▶ _Task set_
a - Reproduce the passage of the forum thread on words for "entrepreneur" and "businessman," starting with "## Włoskipolak 72" and going on through "your language ?".
b - Pick up the forum thread on words for "entrepreneur" and "businessman" where it stops, and write what comes next.

▶ _Document segment_
============================================================

# Entrepreneur / Businessman



## Włoskipolak 72

Hi everyone !

A *businessman* is a person who runs the business, undertaking an unoriginal business idea.  On the contrary, an *entrepreneur* is someone who first initiates a product or business idea and thus the leader of that in the market.
What are the various terms in your language ?

Polish 

entrepreneur = przedsiębiorca [pš*e*tʹśẽmbʹi ̯*o*rca]

enterprise , business = przedsiębiorstwo , firma.

entrepreneurship = przedsiębiorczość

private entrepreneur = prywaciarz
(small business owner)

The word ''przedsiębiorstwo''  comes from the 18th century verb ''przedsiębrać'' 'to undertake' (from 'to take before oneself') meaning 'to intend, plan, choose, resolve, attempt to do something'.
Wyraz ‚*przedsiębiorstwo*’ pochodzi od XVIII wiecznego czasownika „*przedsiębrać*” (od ‘brać przed siebie’) w znaczeniu ‘zamierzać, planować, wybierać, postanawiać, próbować coś zrobić.


businessman = człowiek interesu (business person) or simply biznesmen.


----------



## Yendred

Since _entrepreneur _is a borrowing from French, we have the same word:
_entrepreneur_, or more commonly _chef d'entreprise_
(I'm discovering that English also borrowed the feminine version _entrepreneuse_!)

_businessman = homme d'affaires _(seems to be a loan translation from English, I'm not sure whether it comes directly from English)

============================================================

▶ _Provided material_
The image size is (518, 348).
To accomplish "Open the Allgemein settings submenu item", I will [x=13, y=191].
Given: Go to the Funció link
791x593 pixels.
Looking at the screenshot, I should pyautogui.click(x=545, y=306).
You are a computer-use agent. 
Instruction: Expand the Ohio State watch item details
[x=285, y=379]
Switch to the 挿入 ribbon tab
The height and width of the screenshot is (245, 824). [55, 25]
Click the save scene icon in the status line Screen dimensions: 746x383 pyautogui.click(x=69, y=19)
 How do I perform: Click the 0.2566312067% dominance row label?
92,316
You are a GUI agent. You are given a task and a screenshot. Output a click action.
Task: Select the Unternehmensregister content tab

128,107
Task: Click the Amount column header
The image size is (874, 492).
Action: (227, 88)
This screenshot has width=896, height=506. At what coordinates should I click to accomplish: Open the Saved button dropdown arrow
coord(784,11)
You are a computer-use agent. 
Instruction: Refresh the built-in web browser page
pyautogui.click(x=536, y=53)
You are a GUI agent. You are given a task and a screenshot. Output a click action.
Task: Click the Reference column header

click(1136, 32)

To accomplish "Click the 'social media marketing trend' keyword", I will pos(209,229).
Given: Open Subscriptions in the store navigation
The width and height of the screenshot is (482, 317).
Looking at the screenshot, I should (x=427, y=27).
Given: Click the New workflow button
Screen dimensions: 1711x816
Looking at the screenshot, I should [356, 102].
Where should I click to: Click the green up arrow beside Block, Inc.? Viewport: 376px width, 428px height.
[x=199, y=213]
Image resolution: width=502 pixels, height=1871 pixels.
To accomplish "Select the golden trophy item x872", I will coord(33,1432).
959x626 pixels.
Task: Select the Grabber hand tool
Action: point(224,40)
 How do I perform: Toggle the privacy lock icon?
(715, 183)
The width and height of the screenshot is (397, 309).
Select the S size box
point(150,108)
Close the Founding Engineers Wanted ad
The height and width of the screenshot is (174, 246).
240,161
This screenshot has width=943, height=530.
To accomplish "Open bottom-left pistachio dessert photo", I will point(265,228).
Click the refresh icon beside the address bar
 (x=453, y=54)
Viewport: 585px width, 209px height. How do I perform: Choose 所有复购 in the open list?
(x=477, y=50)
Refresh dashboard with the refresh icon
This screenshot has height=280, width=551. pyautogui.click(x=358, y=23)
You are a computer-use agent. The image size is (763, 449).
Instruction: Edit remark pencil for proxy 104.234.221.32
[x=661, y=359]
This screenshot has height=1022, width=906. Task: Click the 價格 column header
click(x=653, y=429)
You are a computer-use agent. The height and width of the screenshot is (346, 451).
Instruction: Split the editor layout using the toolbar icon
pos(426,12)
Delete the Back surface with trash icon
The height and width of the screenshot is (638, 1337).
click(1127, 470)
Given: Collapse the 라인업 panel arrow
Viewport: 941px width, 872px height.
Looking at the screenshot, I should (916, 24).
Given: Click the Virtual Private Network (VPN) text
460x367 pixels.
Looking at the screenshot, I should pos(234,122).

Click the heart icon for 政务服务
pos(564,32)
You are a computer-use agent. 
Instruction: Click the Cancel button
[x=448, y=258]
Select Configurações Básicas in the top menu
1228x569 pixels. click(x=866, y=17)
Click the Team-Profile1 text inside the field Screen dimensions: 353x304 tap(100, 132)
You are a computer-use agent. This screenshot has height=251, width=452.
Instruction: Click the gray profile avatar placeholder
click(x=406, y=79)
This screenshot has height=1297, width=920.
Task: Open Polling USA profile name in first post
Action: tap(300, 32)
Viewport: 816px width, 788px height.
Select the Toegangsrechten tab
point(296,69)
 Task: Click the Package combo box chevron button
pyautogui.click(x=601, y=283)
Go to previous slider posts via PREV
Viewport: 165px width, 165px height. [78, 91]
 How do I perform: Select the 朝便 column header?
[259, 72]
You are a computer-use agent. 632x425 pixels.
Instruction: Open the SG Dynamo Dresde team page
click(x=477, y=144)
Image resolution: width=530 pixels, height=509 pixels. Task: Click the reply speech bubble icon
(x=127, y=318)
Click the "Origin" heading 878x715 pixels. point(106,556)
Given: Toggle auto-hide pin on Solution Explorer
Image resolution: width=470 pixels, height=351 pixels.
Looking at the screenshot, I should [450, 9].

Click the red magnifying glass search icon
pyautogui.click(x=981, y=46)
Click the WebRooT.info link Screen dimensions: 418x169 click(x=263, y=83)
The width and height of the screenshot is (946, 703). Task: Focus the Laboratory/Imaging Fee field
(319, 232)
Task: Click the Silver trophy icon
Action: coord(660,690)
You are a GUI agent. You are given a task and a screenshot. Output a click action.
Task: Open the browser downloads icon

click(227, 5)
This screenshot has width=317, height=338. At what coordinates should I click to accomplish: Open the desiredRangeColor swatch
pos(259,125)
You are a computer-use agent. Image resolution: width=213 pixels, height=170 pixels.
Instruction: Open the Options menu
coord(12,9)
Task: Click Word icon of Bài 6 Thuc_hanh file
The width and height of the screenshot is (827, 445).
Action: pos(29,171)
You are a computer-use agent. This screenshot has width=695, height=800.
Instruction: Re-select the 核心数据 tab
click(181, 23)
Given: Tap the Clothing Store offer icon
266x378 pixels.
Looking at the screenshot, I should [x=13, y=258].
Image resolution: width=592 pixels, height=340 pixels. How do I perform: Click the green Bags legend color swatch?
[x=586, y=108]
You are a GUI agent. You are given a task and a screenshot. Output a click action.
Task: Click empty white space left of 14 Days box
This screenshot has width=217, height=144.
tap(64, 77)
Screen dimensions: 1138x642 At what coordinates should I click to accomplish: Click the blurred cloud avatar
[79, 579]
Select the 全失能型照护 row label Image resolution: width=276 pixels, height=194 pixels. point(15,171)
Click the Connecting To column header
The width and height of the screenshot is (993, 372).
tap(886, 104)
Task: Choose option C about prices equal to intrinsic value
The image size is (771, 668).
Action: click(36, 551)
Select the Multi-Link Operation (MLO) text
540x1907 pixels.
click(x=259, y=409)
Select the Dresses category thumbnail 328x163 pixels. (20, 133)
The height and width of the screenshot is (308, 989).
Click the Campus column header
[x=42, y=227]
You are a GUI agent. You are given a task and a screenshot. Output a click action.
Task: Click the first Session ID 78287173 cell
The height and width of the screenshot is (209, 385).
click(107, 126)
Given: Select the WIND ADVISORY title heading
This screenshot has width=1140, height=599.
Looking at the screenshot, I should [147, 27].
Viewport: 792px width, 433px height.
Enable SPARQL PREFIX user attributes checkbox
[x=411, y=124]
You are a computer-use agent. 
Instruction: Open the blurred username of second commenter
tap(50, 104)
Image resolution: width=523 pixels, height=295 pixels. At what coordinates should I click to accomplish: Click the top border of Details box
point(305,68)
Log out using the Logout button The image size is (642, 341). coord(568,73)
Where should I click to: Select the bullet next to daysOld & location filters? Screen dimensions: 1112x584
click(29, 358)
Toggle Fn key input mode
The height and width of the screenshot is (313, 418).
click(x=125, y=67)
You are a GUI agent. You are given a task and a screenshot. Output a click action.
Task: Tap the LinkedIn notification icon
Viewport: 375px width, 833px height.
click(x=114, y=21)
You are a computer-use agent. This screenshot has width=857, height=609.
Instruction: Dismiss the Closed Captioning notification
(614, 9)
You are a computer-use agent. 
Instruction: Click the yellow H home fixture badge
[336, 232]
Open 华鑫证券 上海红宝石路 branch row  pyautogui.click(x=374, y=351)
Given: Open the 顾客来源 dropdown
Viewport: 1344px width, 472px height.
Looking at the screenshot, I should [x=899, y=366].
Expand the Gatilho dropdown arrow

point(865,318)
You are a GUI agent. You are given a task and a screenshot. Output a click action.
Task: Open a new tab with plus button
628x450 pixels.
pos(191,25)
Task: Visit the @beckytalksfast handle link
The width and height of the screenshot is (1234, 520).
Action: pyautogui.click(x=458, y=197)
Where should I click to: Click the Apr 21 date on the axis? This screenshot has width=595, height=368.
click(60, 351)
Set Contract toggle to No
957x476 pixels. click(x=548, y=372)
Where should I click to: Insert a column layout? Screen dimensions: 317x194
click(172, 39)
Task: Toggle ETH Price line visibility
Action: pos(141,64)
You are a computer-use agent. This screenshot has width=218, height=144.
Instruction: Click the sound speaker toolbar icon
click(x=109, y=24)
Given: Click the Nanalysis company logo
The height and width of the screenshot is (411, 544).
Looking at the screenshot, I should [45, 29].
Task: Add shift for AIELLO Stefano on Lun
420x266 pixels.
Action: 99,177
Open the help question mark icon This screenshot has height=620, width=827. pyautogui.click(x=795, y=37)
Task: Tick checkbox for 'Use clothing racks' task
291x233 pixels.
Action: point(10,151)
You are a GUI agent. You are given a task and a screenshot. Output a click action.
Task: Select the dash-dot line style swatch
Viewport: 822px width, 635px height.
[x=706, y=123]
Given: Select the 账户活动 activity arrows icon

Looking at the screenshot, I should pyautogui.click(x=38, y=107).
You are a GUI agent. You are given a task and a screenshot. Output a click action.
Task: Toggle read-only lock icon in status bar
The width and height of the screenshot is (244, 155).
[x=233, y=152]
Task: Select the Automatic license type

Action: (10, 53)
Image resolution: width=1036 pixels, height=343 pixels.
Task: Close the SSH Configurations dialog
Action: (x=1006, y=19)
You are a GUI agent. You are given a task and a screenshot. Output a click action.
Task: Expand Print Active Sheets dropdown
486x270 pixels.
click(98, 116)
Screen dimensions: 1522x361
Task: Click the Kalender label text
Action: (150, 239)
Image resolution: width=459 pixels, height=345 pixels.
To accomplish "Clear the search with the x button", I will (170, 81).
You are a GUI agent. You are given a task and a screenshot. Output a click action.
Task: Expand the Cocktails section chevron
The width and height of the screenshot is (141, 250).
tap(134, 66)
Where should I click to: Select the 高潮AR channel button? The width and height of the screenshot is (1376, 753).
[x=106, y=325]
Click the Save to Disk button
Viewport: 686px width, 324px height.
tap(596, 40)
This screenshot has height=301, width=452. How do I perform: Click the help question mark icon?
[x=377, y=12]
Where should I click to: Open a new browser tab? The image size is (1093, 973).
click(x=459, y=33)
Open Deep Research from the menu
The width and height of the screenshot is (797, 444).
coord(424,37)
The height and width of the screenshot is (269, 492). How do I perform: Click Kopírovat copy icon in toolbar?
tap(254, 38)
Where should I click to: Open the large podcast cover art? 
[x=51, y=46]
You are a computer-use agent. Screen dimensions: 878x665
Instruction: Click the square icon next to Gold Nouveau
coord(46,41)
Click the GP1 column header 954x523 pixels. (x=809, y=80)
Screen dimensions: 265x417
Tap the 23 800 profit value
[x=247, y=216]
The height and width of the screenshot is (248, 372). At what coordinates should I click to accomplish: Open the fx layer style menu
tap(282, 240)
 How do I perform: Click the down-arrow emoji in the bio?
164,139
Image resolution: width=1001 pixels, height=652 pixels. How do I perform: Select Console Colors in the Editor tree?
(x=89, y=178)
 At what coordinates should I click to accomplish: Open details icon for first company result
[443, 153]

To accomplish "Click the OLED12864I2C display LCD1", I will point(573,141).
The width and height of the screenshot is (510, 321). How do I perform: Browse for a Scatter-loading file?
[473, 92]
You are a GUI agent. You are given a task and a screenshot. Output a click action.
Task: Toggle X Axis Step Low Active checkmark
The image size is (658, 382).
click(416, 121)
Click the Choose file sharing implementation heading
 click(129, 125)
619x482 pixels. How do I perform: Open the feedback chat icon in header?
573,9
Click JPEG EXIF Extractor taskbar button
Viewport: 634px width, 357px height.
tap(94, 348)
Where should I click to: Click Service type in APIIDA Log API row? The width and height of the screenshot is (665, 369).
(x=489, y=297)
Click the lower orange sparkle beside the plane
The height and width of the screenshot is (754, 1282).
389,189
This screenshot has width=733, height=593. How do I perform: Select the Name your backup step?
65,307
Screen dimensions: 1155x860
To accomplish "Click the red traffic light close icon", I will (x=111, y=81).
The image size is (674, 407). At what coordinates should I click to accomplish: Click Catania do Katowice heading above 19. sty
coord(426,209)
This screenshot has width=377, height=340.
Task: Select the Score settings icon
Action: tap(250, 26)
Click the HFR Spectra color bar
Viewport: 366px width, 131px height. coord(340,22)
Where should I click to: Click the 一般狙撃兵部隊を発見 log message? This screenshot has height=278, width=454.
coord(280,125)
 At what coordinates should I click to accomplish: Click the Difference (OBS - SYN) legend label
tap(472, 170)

============================================================

▶ _Solved tasks_
a -
## Włoskipolak 72

Hi everyone !

A *businessman* is a person who runs the business, undertaking an unoriginal business idea.  On the contrary, an *entrepreneur* is someone who first initiates a product or business idea and thus the leader of that in the market.
What are the various terms in your language ?

b -
_enterprise, business = entreprise _[ɑ̃.tʁə.pʁiz]_, société, compagnie, affaire, (colloquially) boîte_


----------



## apmoy70

Greek:

*«Επιχειρηματίας»* [e̞piçiɾimaˈt̠i.as̠] (masc. and fem.), a MoGr construction (1821), calqued for the Fr. _entrepreneur_, from the pre-existinɡ ancient verb *«ἐπιχειρέω/ἐπιχειρῶ» ĕpĭkʰeiréō* (uncontracted)/*ĕpĭkʰeirô* (contracted) --> lit. _to put one's hand to a work_, metaph. _to set to work, attempt, endeavour, attack, arɡue_. In MoGr the v. *«επιχειρώ»* [e̞piçiˈɾo̞] means _to deal with a problem, undertake a task_; it's a compound = prefix & preposition *«ἐπί» ĕpí* + fem. *«χείρ» kʰeír*, the ancient word for _hand_.

_Business_ is *«επιχείρηση»* [e̞piˈçiɾis̠i] (fem.) < Classical 3rd declension fem. noun *«ἐπιχείρησις» ĕpĭkʰeírēsis* --> _an attempt, dialectical reasoninɡ_.

-_Company_ (a group of people who work together professionally) is *«Εταιρεία»* [e̞t̠e̞ˈɾi.a] (fem.) < Classical fem. noun *«ἑταιρ(ε)ίᾱ» hĕtair(e)íā* --> _comradership, friendship, association, brotherhood, political society_ < Classical masc. *«ἑταῖρος» hĕtaîrŏs* --> _comrade, companion_, earlier form *«ἕταρος» hétărŏs* (idem), from the PIE reflexive *se- > *s(u)et-o- cf. Lith. svečias, _ɡuest_.

-_Company_ (military unit) is *«Λόχος»* [ˈlo̞xo̞s̠] (masc.) < Classical masc. noun *«λόχος» lókʰŏs* --> _ambuscade, a body of men for ambush, armed band, company_, an o-ɡrade deverbative from the Classical deponent v. *«λέχομαι» lékʰŏmai*.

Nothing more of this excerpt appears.